**Text excerpt:**
My initial impression was 'this is way too light and young to be worth this price'.  However, time and water take Five Decades to someplace special.  It's not like the rich, mature, Glen Grants - and it's not like the young sprightly Glen Grants.  And it's not like what you'd expect a straight mixture would be either.  The result of Dennis Malcolm's efforts is a decepticon that comes off as young and simple when first poured - all the way from the light color to the gentle nose and the light creamy flavor balance.  But time, air, and a few drops of water unleash depths of richness and complexity that take their time to show up.  Then Olorosso sherry flavors and big sugars and honey floral aspects enliven the palate - but not the nose.  I found this coy fan dance delightful - like a color change gem.  But I won't be surprised if some folks are disappointed - particularly if they jump to conclusions.  Light and nimble isn't normally what people want from their expensive limited edition drams. It's confusing, but ultimately beguiling.

(2 oz sample provided by Nicholas from Exposure - Thanks!)

Friday, February 22, 2013

Glenmorangie Ealanta delves the heart of American White Oak

Glenmorangie just launched the latest in their limited "Private Edition" line, Ealanta, following up on such issues as Sonnalta PX, Finealta and Artein. Bill Lumsden was in town at the Flat Iron for it. No doubt he told the joke that starts: "What's the difference between a bonus and the male organ?" (read to the end to get the punchline - unless you've ever caught Dr. Lumsden's act, in which case you already know). There are "only" 1,500 cases for the US market.

Ealanta is aged for a long time (19 years) in virgin bespoke American white oak casks. As the PR line says:

Scots Gaelic for "skilled and ingenious," Ealanta is a 19 Years Old Glenmorangie, matured exclusively in virgin American white oak casks from the Mark Twain National Forest in the Ozark Mountains of Missouri.
PR Newswire (http://s.tt/1ytn0)

**Provided information:**
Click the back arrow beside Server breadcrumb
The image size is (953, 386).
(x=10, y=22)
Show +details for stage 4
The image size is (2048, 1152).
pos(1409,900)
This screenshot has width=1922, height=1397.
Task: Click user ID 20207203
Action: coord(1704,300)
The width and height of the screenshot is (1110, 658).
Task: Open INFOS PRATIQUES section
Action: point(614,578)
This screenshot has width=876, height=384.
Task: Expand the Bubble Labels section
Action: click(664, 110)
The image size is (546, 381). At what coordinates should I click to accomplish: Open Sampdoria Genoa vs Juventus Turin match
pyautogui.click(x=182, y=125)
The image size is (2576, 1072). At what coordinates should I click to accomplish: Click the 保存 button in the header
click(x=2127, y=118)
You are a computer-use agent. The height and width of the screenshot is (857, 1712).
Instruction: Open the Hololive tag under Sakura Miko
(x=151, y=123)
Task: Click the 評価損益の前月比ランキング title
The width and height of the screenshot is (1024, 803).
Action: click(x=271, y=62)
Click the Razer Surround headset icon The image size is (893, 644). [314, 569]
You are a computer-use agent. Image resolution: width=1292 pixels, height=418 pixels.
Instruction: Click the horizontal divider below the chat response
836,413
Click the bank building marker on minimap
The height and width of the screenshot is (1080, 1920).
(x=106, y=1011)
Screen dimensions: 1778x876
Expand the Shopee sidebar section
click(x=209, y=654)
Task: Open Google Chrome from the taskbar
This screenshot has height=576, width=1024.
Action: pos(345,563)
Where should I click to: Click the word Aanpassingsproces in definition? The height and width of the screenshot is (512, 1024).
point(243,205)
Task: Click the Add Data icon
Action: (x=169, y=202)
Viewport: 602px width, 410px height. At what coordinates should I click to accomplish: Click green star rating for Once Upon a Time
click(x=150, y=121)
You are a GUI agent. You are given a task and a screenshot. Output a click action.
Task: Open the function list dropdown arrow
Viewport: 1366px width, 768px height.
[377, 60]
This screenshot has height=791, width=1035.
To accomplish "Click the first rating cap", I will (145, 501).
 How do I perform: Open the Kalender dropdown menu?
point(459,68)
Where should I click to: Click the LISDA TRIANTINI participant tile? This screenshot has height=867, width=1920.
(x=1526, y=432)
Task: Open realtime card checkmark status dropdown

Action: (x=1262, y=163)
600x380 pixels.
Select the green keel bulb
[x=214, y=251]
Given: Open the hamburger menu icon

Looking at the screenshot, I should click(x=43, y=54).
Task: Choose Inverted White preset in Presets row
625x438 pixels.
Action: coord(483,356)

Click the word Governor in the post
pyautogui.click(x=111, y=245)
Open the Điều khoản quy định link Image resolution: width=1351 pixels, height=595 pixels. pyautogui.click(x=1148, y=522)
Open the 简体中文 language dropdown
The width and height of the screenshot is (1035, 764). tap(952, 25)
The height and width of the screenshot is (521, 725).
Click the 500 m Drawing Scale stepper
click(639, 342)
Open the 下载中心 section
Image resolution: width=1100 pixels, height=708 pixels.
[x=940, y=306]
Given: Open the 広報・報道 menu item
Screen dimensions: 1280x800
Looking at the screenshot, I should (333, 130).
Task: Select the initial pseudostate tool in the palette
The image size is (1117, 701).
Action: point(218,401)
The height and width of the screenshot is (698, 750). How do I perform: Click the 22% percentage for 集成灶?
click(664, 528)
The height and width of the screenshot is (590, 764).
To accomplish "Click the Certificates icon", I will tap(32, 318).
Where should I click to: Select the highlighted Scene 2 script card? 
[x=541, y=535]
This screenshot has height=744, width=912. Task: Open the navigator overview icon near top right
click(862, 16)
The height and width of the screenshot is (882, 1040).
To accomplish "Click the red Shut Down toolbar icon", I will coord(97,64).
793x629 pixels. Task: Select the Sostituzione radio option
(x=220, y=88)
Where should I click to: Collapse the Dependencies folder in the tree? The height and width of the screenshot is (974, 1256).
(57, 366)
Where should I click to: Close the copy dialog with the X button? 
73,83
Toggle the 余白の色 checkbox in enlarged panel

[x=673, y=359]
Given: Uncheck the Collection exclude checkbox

**Problem:**
From the whisky review, quote the passage that begins with "Glenmorangie Ealanta delves" and ends after "the US market.", copying it word for word.

**Result below:**
Glenmorangie Ealanta delves the heart of American White Oak

Glenmorangie just launched the latest in their limited "Private Edition" line, Ealanta, following up on such issues as Sonnalta PX, Finealta and Artein. Bill Lumsden was in town at the Flat Iron for it. No doubt he told the joke that starts: "What's the difference between a bonus and the male organ?" (read to the end to get the punchline - unless you've ever caught Dr. Lumsden's act, in which case you already know). There are "only" 1,500 cases for the US market.